• **STATED PROBLEM**: Rewrite the stretch of lines from the one containing "Click the Find in Files folder icon" through the one containing "This screenshot has width=1170, height=732.", putting "magnifier icon" in place of "folder icon" and leaving everything else as is.

• **EXERCISE INPUTS**:
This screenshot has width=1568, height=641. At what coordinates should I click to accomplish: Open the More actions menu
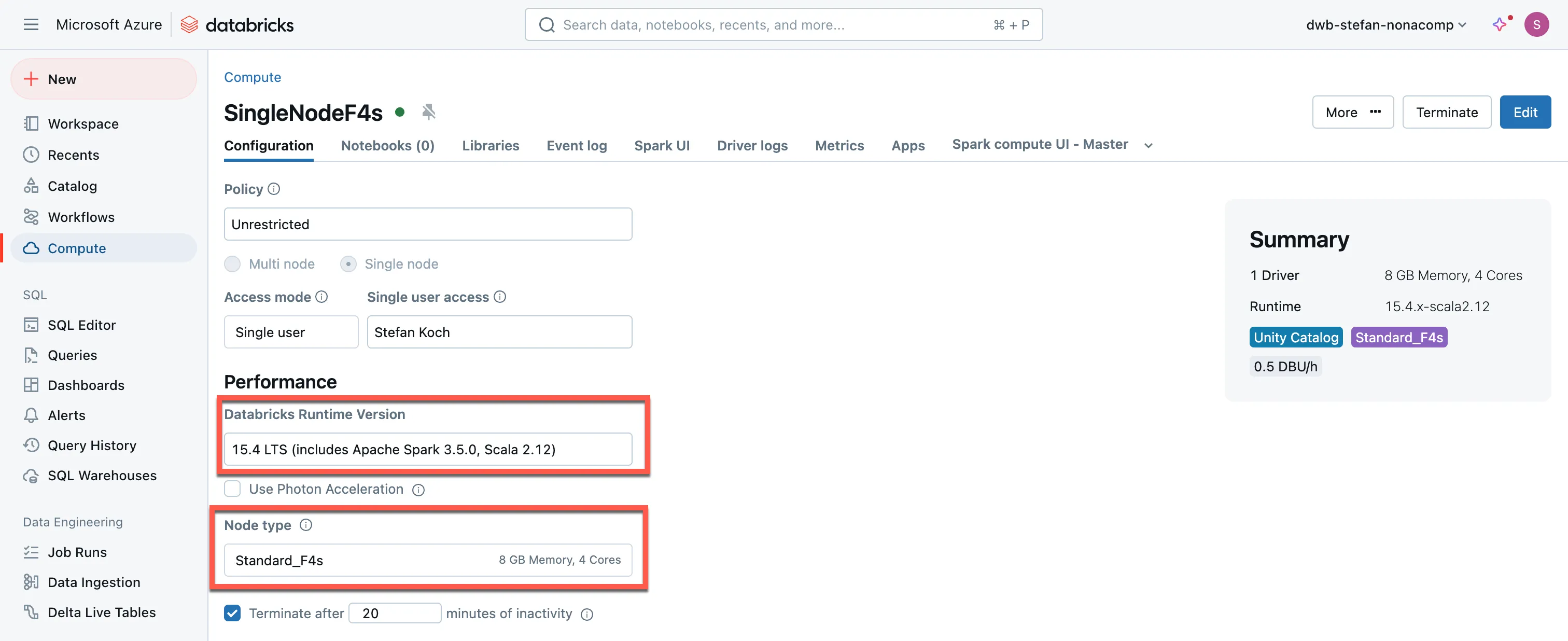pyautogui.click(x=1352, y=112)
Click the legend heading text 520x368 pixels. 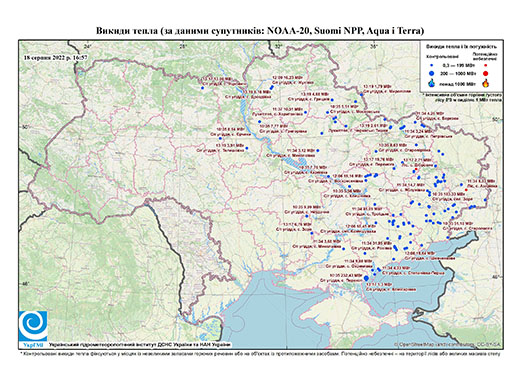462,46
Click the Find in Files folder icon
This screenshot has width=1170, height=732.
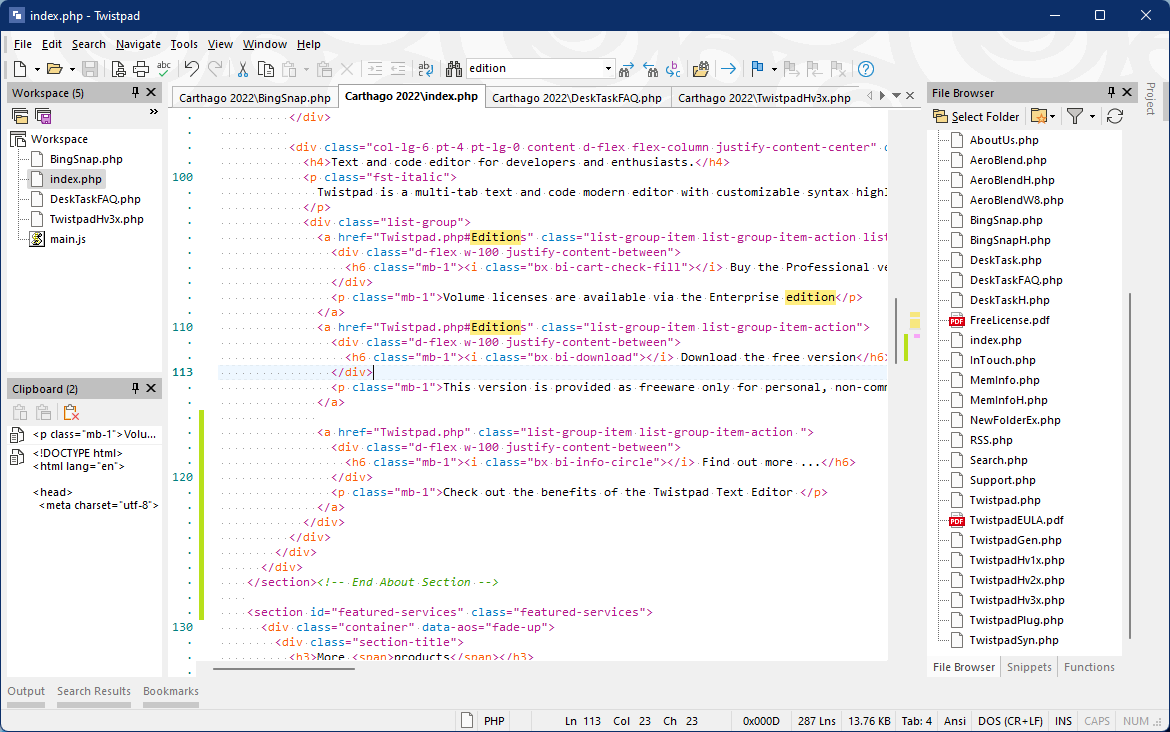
...
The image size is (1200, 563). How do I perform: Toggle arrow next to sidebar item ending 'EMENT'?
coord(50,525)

• **RESPONSE TO THIS TASK**:
Click the Find in Files magnifier icon
This screenshot has width=1170, height=732.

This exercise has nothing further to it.